Tak lama setelah laporan dibuat, polisi datang dan segera mengidentifikasi tiga perempuan yang hilang, salah satunya bahkan sudah menghilang selama 20 hari...
Kabarnya, semua korban dipilih melalui aplikasi taksi, pelaku dengan terang-terangan mengamati lingkungan sekitar dan mendekati korban lewat percakapan, lalu ketika perempuan itu sendirian dan tak ada orang di sekitar, ia menawarkan tumpangan tanpa memesan lewat aplikasi. Korban rata-rata tertipu oleh kepandaiannya berbicara dan wajahnya yang tampak jujur...
Penjelasan ini membuat Fang Xue berkeringat dingin, tubuhnya terus gemetar, rasa takut datang begitu saja.
"Andai... andai tadi Niu berkata seperti itu padaku, aku pasti takkan menolak, aku pikir dia orang baik..."
"Mengenal wajah tak berarti mengenal hati, penampilan yang tak menarik bukan berarti jahat, ucapan dan rupa yang jujur juga belum tentu baik. Semua benar dan salah perlu dibedakan sendiri. Sebagai perempuan, kau harus bisa melindungi diri..." ujar Li Yu di sampingnya, dalam hati ia mengeluh, gadis ini kalau sampai dijual pasti masih membantu menghitung uangnya sendiri.

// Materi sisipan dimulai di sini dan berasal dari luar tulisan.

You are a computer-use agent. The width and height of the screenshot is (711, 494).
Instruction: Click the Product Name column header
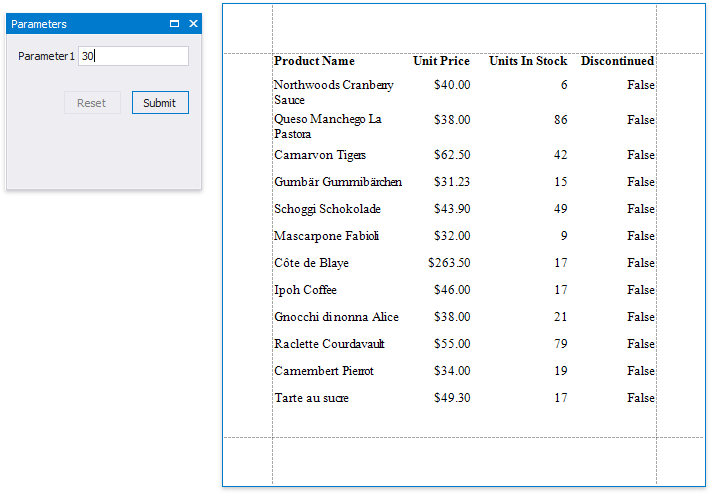[x=314, y=61]
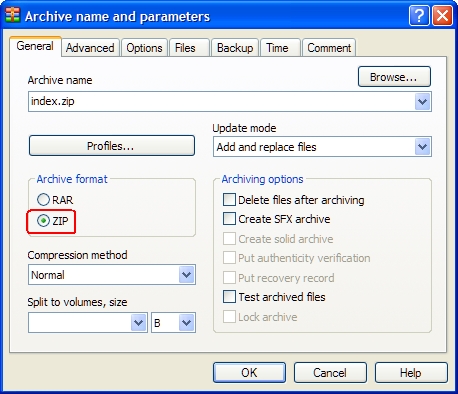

Maklum, ia tumbuh di lingkungan terlindung, mengira dunia ini penuh orang baik, padahal banyak juga manusia berhati binatang, dan tidak sedikit orang yang meski wajahnya buruk, hatinya lembut...

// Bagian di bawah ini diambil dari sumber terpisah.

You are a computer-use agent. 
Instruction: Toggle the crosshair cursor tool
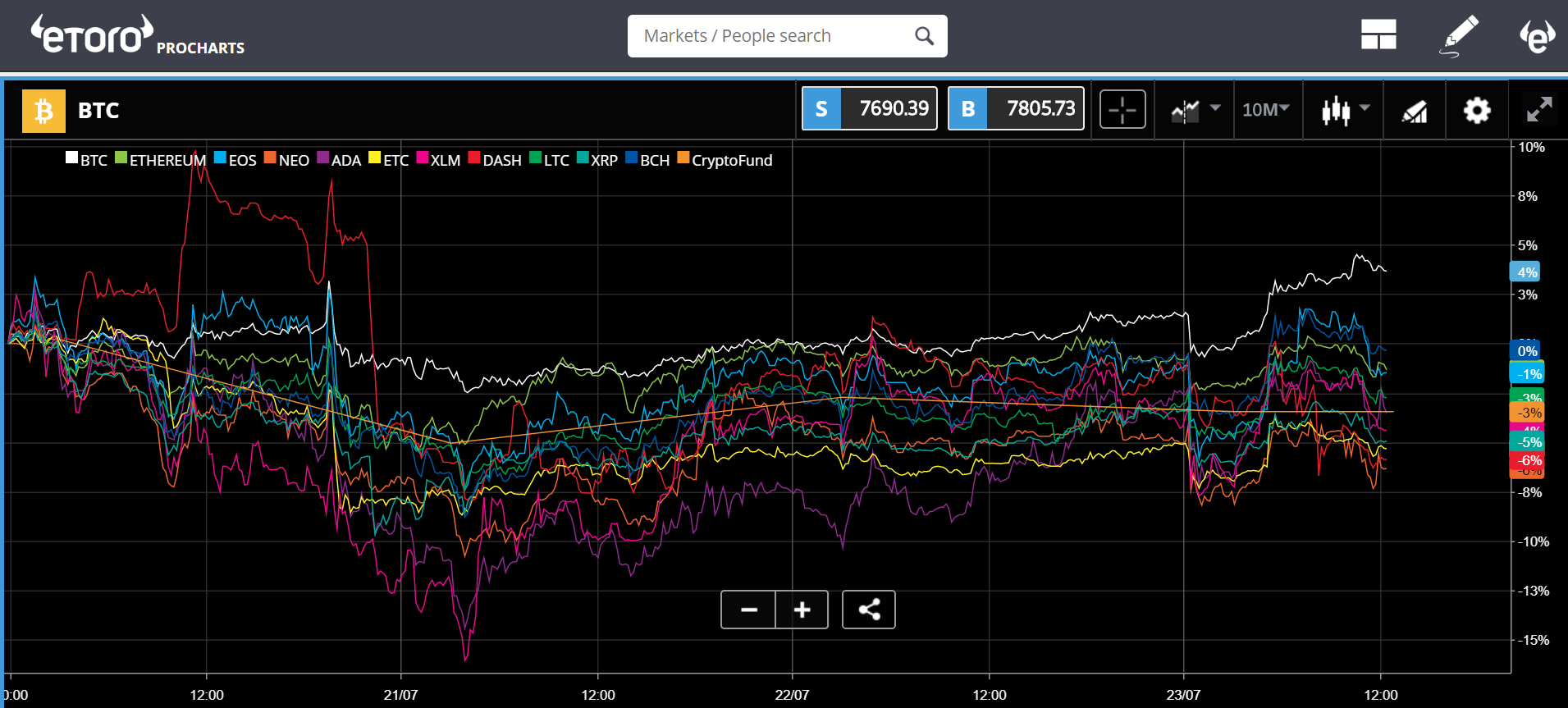pyautogui.click(x=1122, y=110)
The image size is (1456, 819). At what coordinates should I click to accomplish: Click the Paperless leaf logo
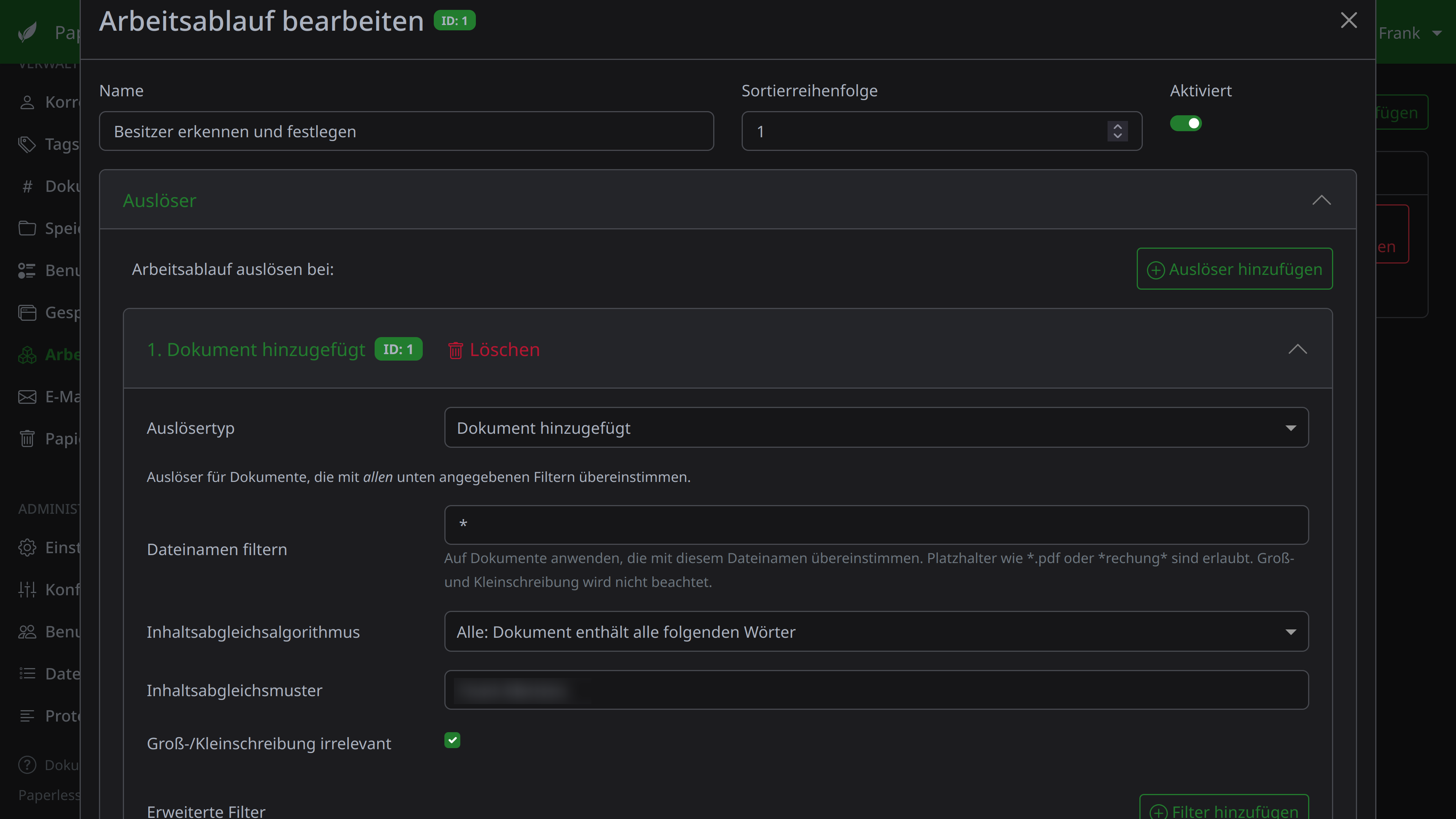point(27,31)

"Kali ini, aku benar-benar berterima kasih padamu..." Yang Meng menatap Li Yu dengan perasaan campur aduk, sikapnya tulus meski agak canggung, sambil berkata dengan nada takut, "Kalau adikku sampai jatuh ke tangan orang itu, aku tak berani membayangkan akibatnya."
"Sungguh, terima kasih banyak, Guru..."
Fang Xue juga menatap Li Yu dengan ketulusan yang sama.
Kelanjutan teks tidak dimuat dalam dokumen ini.